Information provided »

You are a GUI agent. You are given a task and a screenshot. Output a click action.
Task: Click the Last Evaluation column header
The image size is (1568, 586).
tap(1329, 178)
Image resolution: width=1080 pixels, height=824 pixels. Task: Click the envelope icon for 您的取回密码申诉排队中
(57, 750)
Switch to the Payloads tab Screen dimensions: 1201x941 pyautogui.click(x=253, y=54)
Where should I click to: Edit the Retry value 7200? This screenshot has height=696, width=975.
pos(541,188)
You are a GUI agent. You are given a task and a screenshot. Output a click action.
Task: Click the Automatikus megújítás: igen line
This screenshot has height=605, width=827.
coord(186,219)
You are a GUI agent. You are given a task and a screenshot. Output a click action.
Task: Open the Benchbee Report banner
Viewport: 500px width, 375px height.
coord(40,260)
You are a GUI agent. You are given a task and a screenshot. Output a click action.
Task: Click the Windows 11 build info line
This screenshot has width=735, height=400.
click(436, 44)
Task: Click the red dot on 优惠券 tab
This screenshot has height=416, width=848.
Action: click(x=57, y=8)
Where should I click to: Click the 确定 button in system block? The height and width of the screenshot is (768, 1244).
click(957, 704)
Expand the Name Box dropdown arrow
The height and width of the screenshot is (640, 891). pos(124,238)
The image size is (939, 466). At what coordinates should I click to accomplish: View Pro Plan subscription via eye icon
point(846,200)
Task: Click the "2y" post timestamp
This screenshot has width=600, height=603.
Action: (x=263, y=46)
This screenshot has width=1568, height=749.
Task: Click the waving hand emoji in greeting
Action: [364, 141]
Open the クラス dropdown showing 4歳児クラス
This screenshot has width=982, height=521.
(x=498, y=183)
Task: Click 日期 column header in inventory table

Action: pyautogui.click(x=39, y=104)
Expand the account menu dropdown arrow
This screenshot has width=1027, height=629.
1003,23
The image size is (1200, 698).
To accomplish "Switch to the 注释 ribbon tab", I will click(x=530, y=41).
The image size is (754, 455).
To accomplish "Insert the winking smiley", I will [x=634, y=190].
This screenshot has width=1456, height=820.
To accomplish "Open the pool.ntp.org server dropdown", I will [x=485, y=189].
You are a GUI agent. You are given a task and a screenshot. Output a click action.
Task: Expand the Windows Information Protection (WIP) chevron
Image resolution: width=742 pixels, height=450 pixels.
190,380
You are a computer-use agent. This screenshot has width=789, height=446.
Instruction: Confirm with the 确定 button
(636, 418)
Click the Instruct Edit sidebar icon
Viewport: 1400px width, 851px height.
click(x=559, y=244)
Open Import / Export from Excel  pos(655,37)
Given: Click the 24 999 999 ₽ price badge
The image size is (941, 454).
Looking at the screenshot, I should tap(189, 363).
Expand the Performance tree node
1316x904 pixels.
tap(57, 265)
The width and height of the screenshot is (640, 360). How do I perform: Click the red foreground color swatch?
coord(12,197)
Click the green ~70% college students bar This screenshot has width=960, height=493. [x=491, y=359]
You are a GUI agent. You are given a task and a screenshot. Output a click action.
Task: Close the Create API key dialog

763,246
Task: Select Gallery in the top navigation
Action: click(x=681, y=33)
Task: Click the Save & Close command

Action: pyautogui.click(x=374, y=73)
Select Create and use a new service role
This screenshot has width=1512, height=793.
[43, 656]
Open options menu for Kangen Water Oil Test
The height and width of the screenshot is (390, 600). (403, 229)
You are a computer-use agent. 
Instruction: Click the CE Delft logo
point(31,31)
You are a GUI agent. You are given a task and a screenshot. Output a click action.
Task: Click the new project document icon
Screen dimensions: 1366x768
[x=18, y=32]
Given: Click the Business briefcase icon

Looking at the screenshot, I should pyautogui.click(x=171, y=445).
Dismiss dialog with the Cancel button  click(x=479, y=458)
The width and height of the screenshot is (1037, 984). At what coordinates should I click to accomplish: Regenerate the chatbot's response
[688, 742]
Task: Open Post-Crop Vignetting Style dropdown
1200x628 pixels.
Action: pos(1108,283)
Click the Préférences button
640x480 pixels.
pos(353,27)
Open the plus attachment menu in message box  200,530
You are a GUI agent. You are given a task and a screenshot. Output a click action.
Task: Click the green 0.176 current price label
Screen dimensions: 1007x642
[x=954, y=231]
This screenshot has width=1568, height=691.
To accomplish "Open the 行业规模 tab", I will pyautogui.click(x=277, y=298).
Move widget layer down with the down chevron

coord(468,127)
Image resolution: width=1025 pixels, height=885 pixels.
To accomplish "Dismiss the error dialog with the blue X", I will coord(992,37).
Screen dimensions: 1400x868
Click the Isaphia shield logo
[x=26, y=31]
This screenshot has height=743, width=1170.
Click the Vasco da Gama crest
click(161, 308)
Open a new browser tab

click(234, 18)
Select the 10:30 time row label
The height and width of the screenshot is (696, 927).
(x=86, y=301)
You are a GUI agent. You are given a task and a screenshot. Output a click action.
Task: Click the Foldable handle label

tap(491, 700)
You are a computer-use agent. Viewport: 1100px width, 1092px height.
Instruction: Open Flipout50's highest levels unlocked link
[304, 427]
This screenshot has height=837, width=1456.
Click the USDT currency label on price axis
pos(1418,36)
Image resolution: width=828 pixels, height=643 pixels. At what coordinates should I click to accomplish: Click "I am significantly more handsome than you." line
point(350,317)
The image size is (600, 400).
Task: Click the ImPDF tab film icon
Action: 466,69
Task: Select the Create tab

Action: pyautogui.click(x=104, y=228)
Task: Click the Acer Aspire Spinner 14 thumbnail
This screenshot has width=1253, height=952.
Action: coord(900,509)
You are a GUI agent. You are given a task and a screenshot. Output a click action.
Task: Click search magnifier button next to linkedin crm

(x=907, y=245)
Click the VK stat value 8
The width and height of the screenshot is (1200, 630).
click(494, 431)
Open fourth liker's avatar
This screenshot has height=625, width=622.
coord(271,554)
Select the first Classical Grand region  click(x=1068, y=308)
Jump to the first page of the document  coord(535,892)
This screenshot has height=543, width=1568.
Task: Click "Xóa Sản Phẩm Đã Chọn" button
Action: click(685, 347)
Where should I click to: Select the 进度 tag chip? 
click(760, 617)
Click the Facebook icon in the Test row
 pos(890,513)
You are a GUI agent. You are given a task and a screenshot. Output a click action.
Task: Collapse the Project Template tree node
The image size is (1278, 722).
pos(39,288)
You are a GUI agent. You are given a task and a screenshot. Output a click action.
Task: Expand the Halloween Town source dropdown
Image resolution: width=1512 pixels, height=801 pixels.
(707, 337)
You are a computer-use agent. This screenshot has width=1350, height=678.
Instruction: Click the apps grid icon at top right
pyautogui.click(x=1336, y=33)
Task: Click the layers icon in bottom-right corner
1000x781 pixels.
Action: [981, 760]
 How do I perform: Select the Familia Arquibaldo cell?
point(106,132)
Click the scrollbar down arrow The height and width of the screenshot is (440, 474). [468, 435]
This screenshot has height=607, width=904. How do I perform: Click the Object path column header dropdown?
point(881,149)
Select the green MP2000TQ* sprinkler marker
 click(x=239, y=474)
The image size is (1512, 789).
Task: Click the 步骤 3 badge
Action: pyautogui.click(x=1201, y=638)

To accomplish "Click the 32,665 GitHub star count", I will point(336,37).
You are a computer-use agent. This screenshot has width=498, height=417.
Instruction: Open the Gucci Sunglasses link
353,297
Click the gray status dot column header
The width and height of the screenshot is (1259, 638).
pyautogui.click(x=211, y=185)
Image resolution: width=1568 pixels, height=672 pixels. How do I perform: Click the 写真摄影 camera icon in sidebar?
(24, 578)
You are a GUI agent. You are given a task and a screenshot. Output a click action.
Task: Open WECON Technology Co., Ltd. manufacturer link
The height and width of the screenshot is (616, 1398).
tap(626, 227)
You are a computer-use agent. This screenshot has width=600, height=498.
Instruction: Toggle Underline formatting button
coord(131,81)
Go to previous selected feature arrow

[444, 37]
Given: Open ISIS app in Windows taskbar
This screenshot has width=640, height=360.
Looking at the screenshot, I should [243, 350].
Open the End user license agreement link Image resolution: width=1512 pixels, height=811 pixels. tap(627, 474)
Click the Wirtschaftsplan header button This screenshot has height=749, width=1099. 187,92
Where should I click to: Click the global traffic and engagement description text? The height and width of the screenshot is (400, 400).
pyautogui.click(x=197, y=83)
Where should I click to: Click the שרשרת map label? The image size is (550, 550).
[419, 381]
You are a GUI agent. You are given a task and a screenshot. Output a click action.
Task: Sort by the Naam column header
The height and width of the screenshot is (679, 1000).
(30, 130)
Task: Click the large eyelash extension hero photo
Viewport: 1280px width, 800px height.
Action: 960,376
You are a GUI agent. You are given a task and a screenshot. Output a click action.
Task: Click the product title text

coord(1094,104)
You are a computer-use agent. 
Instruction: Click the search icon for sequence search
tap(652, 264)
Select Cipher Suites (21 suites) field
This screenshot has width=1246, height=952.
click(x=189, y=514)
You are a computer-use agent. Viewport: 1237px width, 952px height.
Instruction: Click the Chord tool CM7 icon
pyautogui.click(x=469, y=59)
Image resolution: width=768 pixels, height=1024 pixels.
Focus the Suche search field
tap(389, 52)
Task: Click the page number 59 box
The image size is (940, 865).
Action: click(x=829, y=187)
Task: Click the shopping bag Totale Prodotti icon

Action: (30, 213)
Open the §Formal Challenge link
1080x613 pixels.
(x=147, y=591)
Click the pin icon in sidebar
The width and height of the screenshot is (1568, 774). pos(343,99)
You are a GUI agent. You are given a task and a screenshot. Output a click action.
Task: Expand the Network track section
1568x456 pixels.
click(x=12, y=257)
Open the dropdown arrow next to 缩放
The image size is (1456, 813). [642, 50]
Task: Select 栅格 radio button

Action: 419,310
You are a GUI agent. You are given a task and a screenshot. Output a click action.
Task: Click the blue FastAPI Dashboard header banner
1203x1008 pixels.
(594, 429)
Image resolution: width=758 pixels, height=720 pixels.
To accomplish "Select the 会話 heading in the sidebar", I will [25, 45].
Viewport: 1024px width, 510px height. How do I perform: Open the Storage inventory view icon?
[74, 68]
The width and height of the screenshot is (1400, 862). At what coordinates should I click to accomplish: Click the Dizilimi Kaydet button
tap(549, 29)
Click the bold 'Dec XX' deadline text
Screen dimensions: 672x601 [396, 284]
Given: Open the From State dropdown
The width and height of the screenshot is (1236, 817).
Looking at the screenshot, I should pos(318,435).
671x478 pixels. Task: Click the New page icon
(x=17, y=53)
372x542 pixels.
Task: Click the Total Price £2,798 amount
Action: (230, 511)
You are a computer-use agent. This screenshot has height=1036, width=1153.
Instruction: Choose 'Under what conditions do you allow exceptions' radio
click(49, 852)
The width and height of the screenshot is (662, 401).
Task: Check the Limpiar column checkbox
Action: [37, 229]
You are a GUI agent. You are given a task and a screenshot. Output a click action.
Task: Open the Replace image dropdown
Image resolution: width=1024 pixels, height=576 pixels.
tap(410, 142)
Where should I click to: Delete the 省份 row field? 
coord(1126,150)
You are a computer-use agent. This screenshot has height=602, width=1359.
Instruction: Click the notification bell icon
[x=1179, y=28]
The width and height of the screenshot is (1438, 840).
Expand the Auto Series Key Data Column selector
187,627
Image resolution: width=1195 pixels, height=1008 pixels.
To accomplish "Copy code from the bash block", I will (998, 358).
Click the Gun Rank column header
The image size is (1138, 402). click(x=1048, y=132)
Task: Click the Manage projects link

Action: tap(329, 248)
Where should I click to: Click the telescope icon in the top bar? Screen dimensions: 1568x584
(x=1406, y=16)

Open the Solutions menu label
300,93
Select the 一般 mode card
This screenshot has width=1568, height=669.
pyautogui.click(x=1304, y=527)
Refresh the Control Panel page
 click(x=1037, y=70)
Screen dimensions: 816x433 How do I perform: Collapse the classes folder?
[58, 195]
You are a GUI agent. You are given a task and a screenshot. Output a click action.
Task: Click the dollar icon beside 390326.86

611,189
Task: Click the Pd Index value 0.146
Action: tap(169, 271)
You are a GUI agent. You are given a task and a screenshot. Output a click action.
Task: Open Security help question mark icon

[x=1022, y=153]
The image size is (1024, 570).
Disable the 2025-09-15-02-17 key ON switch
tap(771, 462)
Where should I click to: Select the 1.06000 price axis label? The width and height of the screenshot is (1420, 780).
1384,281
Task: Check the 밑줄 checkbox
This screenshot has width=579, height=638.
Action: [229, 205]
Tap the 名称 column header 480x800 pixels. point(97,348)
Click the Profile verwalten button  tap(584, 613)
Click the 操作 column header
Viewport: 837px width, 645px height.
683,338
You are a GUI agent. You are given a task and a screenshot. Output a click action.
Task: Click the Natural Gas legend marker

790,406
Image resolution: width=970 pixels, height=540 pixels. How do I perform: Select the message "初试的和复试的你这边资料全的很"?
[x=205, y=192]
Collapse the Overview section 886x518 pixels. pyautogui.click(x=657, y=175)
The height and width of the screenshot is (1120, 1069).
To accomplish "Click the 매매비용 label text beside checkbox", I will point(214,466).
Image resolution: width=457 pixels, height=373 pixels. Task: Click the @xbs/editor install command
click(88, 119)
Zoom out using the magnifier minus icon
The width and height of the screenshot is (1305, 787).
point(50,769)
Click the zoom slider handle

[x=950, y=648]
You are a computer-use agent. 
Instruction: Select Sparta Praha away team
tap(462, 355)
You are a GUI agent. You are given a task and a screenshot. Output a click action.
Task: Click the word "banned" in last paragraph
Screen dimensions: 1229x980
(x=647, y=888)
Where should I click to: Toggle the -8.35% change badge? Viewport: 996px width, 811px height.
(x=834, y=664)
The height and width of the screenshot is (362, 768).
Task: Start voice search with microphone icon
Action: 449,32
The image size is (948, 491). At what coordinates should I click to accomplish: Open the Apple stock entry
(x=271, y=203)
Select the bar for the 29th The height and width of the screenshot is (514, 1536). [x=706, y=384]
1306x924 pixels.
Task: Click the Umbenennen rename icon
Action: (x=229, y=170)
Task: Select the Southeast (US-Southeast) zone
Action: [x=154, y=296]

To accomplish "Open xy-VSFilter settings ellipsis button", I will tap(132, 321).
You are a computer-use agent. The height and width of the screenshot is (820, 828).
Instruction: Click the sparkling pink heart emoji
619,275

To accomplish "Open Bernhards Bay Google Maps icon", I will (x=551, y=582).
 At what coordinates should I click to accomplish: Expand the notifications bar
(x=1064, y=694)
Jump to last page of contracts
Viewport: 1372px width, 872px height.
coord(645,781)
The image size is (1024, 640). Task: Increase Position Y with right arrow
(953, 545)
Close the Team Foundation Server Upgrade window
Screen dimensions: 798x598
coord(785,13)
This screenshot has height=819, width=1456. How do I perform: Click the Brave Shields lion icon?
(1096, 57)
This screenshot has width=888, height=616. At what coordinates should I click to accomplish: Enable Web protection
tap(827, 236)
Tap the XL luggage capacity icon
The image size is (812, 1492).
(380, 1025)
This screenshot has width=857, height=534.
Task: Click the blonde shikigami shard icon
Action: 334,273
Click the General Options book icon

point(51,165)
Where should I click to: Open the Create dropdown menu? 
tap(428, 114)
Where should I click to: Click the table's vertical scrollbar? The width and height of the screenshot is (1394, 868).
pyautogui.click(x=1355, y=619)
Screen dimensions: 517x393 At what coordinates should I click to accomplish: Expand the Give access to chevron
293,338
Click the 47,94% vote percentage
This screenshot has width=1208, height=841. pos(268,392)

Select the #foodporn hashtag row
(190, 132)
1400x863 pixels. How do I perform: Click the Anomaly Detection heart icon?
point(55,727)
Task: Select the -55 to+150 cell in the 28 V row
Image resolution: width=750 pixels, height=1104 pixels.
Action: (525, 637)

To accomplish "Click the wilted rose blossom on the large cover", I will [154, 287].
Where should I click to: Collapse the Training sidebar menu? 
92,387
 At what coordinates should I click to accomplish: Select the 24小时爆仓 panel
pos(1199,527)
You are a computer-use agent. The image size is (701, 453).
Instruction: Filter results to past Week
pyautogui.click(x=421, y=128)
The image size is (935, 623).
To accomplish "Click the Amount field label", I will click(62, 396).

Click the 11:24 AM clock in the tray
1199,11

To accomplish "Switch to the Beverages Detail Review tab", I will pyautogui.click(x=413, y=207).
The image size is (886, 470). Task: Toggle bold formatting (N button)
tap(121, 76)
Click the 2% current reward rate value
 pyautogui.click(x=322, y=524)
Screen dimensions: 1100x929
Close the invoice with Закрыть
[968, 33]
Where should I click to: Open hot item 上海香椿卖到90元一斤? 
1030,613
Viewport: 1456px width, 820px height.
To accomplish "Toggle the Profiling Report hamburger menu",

To do » For each line in the data that contains the string "large", give a copy of that line.

Expected output »
Task: Click the large eyelash extension hero photo
To accomplish "Click the wilted rose blossom on the large cover", I will [154, 287].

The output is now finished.